Health Dental Care Smile Savers

You don’t need a fancy toothbrush and a medicine cabinet full of dental products to keep your teeth and gums in good shape. A regular manual brush with soft bristles (which are more flexible and can help clean your teeth better), a fluoride toothpaste, and floss are enough (plus visits to the dentist for cleanings and checkups twice a year). You’ll find hundreds of dental products at the drugstore. Many are a waste of money.

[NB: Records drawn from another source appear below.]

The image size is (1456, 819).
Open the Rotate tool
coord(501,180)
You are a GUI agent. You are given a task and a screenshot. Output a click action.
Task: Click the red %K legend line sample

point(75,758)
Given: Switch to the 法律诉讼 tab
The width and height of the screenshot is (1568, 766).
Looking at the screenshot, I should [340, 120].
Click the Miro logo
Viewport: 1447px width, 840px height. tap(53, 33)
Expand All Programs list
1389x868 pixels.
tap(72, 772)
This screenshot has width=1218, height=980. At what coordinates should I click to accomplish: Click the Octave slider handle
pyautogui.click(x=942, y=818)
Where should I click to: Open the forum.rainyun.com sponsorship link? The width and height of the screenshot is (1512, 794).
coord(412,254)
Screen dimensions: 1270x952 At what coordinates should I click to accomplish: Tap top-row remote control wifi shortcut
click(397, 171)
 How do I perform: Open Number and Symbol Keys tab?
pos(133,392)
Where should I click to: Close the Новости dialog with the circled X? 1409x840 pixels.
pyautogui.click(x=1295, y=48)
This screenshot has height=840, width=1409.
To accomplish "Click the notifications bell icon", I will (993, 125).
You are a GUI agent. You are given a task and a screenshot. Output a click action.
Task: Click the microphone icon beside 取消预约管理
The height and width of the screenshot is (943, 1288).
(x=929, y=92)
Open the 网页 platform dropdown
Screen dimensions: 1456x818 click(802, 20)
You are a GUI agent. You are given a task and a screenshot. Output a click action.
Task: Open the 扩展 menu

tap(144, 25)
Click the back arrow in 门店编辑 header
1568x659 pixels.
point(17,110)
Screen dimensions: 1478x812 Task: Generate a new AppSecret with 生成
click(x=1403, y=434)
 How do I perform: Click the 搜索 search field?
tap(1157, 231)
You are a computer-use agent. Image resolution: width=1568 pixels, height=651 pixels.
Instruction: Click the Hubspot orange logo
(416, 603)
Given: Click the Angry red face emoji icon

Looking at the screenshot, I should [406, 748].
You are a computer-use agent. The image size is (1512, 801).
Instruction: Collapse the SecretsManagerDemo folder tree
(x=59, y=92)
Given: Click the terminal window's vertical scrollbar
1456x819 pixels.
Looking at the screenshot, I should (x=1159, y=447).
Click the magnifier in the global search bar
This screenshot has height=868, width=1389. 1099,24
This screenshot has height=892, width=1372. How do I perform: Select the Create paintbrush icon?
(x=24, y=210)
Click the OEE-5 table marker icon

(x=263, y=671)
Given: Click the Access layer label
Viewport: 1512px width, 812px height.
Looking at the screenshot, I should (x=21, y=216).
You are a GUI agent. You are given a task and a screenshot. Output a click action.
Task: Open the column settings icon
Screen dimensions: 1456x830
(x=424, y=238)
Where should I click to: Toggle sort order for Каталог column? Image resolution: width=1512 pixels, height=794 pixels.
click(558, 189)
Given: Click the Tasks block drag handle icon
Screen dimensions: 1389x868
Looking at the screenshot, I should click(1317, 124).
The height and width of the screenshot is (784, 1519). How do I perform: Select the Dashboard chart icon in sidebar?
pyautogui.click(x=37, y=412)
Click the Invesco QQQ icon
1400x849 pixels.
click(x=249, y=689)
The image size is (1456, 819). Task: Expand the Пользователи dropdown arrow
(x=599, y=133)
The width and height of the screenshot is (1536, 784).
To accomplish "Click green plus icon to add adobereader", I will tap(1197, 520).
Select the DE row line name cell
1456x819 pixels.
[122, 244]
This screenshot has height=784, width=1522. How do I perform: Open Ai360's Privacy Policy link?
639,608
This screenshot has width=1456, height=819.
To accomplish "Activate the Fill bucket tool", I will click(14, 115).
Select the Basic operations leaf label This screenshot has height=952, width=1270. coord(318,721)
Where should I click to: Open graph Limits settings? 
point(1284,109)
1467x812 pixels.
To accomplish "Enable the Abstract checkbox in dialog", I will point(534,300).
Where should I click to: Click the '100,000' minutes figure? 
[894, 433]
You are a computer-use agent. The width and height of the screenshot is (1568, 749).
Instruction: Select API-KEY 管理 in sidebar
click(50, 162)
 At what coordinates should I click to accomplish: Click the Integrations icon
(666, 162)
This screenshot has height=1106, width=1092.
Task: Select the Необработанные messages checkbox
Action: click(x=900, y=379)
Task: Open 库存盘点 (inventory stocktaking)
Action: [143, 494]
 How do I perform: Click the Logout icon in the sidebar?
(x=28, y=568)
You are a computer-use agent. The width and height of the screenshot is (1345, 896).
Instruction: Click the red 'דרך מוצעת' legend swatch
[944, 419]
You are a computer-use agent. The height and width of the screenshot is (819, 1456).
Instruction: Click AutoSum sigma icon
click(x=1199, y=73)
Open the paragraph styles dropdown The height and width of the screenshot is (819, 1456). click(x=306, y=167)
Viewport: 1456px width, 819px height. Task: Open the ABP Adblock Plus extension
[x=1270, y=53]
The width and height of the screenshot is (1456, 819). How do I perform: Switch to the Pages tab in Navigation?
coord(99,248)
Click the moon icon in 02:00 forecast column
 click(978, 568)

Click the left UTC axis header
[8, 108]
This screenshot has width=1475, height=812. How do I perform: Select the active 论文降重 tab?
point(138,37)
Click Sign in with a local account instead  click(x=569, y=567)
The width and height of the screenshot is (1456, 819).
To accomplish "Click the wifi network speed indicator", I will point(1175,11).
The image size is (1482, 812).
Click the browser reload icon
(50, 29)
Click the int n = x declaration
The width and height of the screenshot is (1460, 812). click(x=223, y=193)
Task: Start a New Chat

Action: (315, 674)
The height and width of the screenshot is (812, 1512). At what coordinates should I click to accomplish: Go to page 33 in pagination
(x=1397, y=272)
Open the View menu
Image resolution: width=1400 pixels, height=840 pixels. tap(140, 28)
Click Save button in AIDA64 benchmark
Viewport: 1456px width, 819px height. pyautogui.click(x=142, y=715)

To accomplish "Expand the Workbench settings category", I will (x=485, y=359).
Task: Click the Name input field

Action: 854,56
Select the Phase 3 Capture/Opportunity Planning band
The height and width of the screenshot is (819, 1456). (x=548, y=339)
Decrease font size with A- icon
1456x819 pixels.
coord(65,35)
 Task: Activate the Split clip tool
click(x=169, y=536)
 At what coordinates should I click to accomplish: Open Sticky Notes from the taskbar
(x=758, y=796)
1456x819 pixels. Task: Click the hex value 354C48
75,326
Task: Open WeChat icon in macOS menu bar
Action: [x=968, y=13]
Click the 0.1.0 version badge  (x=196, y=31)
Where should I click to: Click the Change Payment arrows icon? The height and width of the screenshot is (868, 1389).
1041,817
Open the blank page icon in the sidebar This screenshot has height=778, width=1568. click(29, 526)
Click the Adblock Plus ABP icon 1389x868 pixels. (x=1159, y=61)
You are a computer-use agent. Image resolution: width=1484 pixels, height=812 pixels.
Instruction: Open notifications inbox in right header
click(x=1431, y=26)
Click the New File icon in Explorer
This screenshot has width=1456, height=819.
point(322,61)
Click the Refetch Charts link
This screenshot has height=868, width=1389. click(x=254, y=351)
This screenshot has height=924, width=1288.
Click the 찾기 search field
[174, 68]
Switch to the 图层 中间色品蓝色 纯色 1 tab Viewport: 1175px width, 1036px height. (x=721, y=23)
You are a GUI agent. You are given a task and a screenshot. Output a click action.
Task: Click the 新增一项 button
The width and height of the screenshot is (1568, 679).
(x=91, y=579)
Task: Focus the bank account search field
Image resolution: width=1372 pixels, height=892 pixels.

The Top-Selling Toothbrushes

1. Oral-B Advantage
2. Colgate Plus
3. Colgate 360
4. Oral-B CrossAction
5. Colgate Wave


The right way to brush

Hold the bristles at a 45-degree angle toward your gum line so that one row of bristles can slip slightly under your gums. Move the brush head in a short, vibrating motion on each tooth. Then brush chewing surfaces. (Spend 2 minutes brushing). Also brush your tongue or use a tongue scrapper to remove breath-wrecking bacteria.


… and floss

Break off about 18 inches of floss (any kind) and wind most of it around a finger, then wind the rest around the same finger on your other hand. Use a careful sawing motion to slide the floss between your teeth down or up to the gum line. Then gently move the thread slightly under your gums. Next, curve it into a “C” shape against the side of one tooth and seep it up and down. Repeat for both sides of each tooth, unwinding clean floss from the first hand.


5 Extras worth a try

Tongue Scrapers
let you remove food tidbits and bacteria that become trapped in the grooves of your tongue. That stuff can cause bad breath and plaque. You can also brush your tongue for similar results. BreathRx Tongue Scraper, $4.79.


Floss Accessories
help you clean between teeth if you find flossing difficult. Threaders and picks aare strung with taut floss; soft picks resemble miniature pipe cleaners. They might feel weird, but they’re effective against plaque. Just be sure to ease them between teeth gently to avoid damaging your gums. Clockwise from left: Reach Access Flosser, $3.29 ($9.98 for 28 refills); Butler Soft-Picks, $2.09 for 40; Oral-B Glide Pro-Health Dental Floss Picks, $3.49 for 30

Pain-Relief Products use anesthetics to numb toothache pain. And temporary filling replacements can buy you time if you lose a filling. Orajel Maximum Strength reliefLiquid,$7.69; Refilit Maximum Hold, $4.85


Disposable Toothbrushes
are preloaded with breath-freshening beads of encapsulated liquid (not fluoridated toothpaste). They’re good for one use and compact enough to keep in your purse, so you can freshen up after a garlic-pasta lunch. Colgate Wisp Portable Mini-Brush Toothbrush, $8 for 16


Air Flossers
are the 21st century’s answer to Waterpik. They use pressurized air and tiny water droplets to clean between teeth. They’re safe to use but not cheap; regular floss works just as well. Sonicare AirFloss Rechargeable Air Flosser, $90

3 things to skip

A toothbrush sanitizer. They’re expensive and unnecessary. Just rinse your toothbrush after your use it and let it air-dry. Replace it every three months or when the bristles start to fray.
Tooth-whitening Gum. There’s no evidence proving that chewing any kind of gum will whiten your teeth. But chewing sugarless gum instead of the sugary kind can help reduce tooth decay and cavities.
A one-size-fits-all night guard. A night guard is a good idea if you grind your teeth in your sleep, but a generic device can cause more problems than it solves. If you grind your teeth, see a dentist about getting a custom-fit night guard. Just be warned: A custom guard can cost $1,000 or more, and some insurance plans won’t pay for it. But the expense is worth it; grinding can cause dental and jaw pain and other problems.


DRINK UP!
If you drink bottled water, you might be missing the extra fluoride that often comes in tap water. Some bottles contain fluoride; their labels may or may not say so. Examples include Crystal Springs, Fiji, and Poland Spring. Another solution: Brush and rinse with fluoridated products.